Published 10/07/2015

Cannabis plants growing in the undergound factory
Cannabis plants growing in the undergound factory

The scale and sophistication of the first underground drug factory uncovered by police in Northern Ireland has been laid bare at the trial of a drug dealer and cannabis farmer.

Mark Cavanagh (40), of India Street in south Belfast's Holylands, was given a prison sentence of five years and seven months after he pleaded guilty to a litany of drugs charges including:

  • Conspiracy to produce cannabis.
  • Conspiracy to possess the drug with intent to supply.
  • Possession of the drug with intent to supply.
  • Fraudulent evasion on imported goods.
  • Converting or concealing criminal property.

The offences were committed between July 1, 2012 and May 22, 2013 and followed 12 months of surveillance by the PSNI in Co Down.

Prosecutors said officers swooped on a purpose-built subterranean cannabis cultivating complex, secretly recording suspects inside the shed talking about the drugs operation.

Downpatrick Crown Court, sitting in Belfast, heard police surveillance teams had observed two cars driving in convoy along the Derryneill Road at Ballyward, Castlewellan, on May 21, 2013.

One of the men in the cars was Cavanagh, who had been released in late 2011 after being jailed for his role in a robbery.

Surveillance footage showed Cavanagh at the scene and there were also audio recordings of him "in the bowels" of the shed.

The court heard police found a "sophisticated and purpose-built underground cannabis factory which was unique to Northern Ireland". The gang got into the shed either through a shutter door or a pedestrian door.

The shed consisted of an above ground area with equipment to grow cannabis, then planks and blocks to conceal an underground area, which police believed had been used for a long time for cultivating the plants.

Inside officers uncovered a pit leading into three separate "nurseries'' with cannabis plants at various stages of growth.

Judge Brian Sherrard said a total of 700 plants were recovered.

He said it was the prosecution case that the underground factory could produce up to 2,600 plants per year - around seven per day - with a potential street value of "between £200,000 and £600,000".

Also seized were lamps used to help grow the plants, hosepiping to bring water into the shed and other equipment. The court had heard that the shed walls had been professionally fitted. A cable dug into an electricity pole around 80 metres away brought power from the mains supply.

Judge Sherrard ordered the destruction of the drugs and paraphernalia. He also granted the destruction of 894 grammes of herbal cannabis Cavanagh had ordered to be sent through the post to an address on the Lisburn Road in south Belfast.

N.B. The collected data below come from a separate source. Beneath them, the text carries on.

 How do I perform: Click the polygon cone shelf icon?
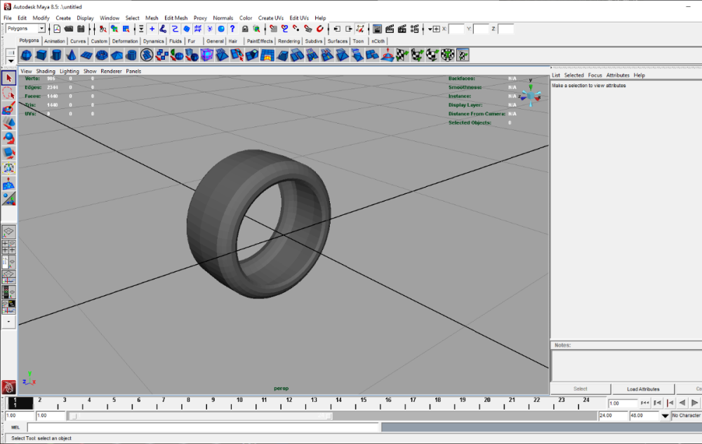pos(72,55)
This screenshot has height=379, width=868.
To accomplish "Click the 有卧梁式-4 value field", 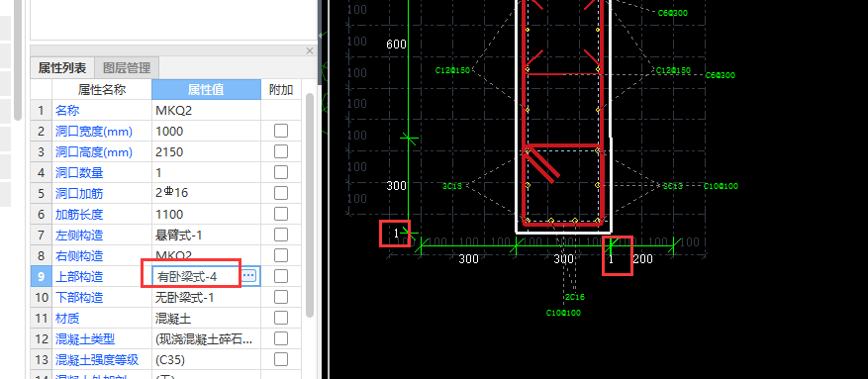I will (197, 275).

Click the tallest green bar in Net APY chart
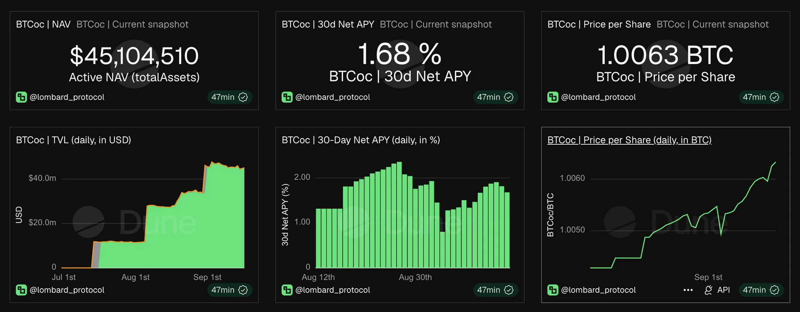[x=399, y=215]
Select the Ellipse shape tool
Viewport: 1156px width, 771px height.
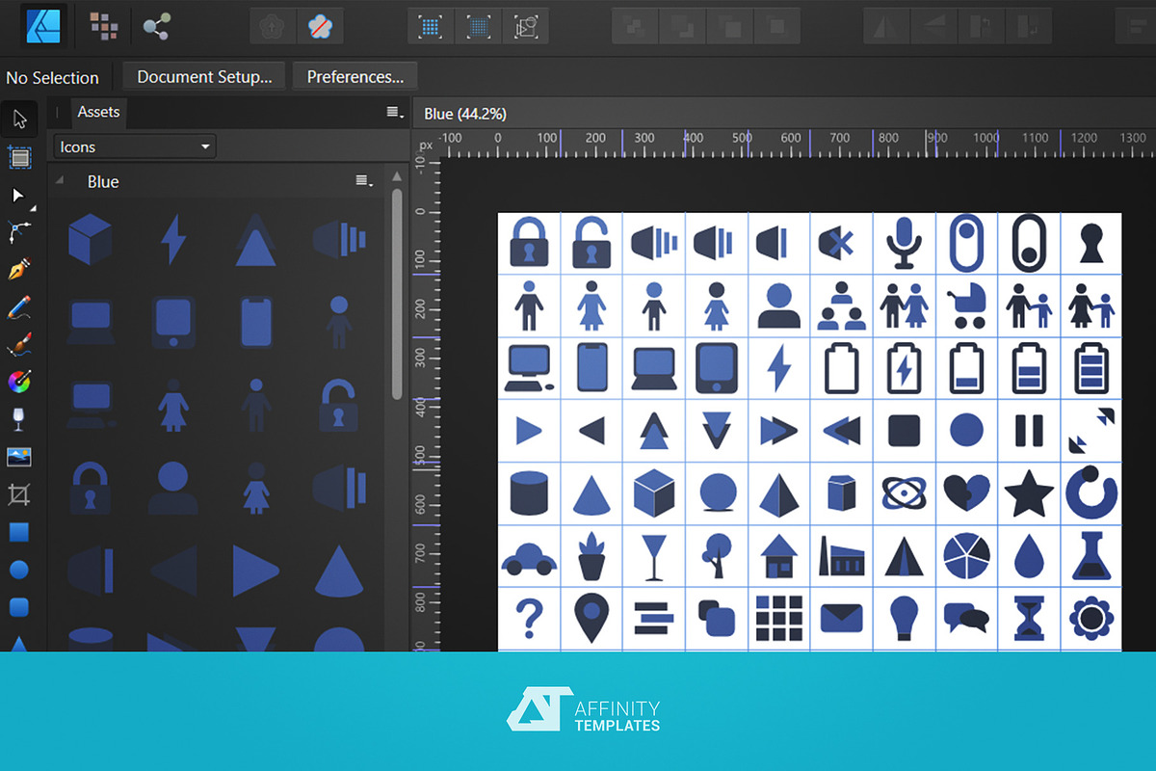point(19,570)
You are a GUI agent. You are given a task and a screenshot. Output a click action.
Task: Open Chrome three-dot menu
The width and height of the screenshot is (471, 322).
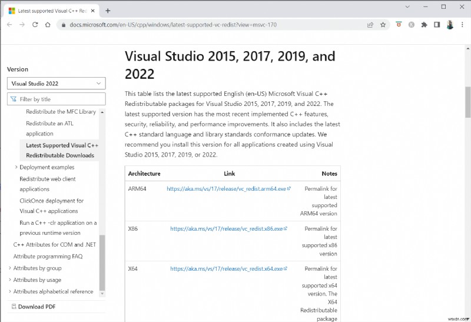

Judge Sherrard said Cavanagh was part of a "criminal organisation or venture".

Although the judge said the prosecution could not say what his exact role was in the factory, police believed Cavanagh played a "significant role" in the operation.

The judge ordered the defendant to serve half his sentence in custody and the remainder on supervised licence following his release from prison.